|
It's early yet, but I think we have a winner. This is the worst movie I have seen in the theater so far, and I can't imagine that I will actively seek out anything worse, so I think it will remain the worst. That is an achievement, coming so early in the year. I just needed to see something bad that I could laugh at, and I got what I wanted.
I wonder at the futility of attempting a plot synopsis. I was confused as to what was actually going on anywhere in the film, except immediate things like "Oh no, there's another zombie!" "Hey, this door won't open!" "The room is filling with water!" Wouldn't you know it, but those parts of the dialog were right on the money. Any time the characters said something like that, it was true. As to the over-arching plot, I can only guess. Apparently, the Umbrella Corporation has been testing a virus that turns people into zombies deep in their underground laboratory system known as "The Hive." Things go wrong—you're never sure exactly how or why—and the Red Queen (she's the computer with an imagination and sense of humor that runs the entire thingamabob... I lost my train of thought. The movie's plot makes me lose track of the clauses in my sentences. I think I need a closing parenthesis here...) Anyway, a crack team of some kind are sent in to The Hive to... I guess to find out what happened, although that should be pretty apparent. What good is a supercomputer with a cool name if it can't tell you what happened? They take Milla Jovovich, who wears a really sexy dress and yells a lot and has amnesia because of some nerve gas that she was given by... I don't know who did it or why. Anyway, they go down into The Hive, and all of the former workers are zombies now.

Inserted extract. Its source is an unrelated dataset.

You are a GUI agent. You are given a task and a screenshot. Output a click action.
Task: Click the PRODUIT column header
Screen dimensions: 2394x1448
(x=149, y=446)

The characters have never seen a zombie movie before (doesn't Night of the Living Dead exist in their world?), so it takes them a while to figure out how to deal with them. I would say that chaos ensues, but it started the minute the opening credits started to roll, so "ensuing" is not very helpful. Chaos reigns.
I hate this kind of horror film. I hesitate to call it horror, because there's no suspense involved. They telegraph the "scary" parts about thirty seconds early by using this annoying, slowly growing blast of music, then whatever it is pops up and there's a crashing sound (this might be the loudest movie I have ever seen). Last time I checked, if someone taps you on the shoulder, there is no crashing sound or music. Oh, but that's to tell the audience that we should be frightened—here! Be Frightened! And it does make you jump, but it's not really fair. If Mother Theresa knocked on a window behind you, you would jump. The "shocks" in this film are the equivalent of someone following you around with a balloon and a stickpin, threatening to pop it. You know it's coming, but of course you'll jump when it happens. So the characters stand around, or run, and the zombies crash into doors and scare them, and there are these terribly bad computer-generated monsters who look like proto-Gumby... ahh, you get the point.
It's sad that the best part of the movie was stolen blatantly from a far better suspense film. There's a scene where a bunch of the crack team of soldiers are in a hallway. This cool blue laser thingy comes flying through, cuts one of them into ribbons, then comes back at another level, then changes direction. One guy survives, the guy who had been serving as the narrator (any time a character seemed to know too much about what was going on, they would buy the farm in the next room). Then a grid of lasers cuts him into julienne carrots. This scene was stolen from 1998's Cube, a far better film with a tenth of the budget of this. But of course this movie will make a lot of money, and of course there will be a sequel. I think I'll skip that one. (In case you are wondering, I gave it a half goat for a couple of great scenes involving Milla Jovovich that had little to do with zombies and a lot to do with my inner 13-year-old boy.)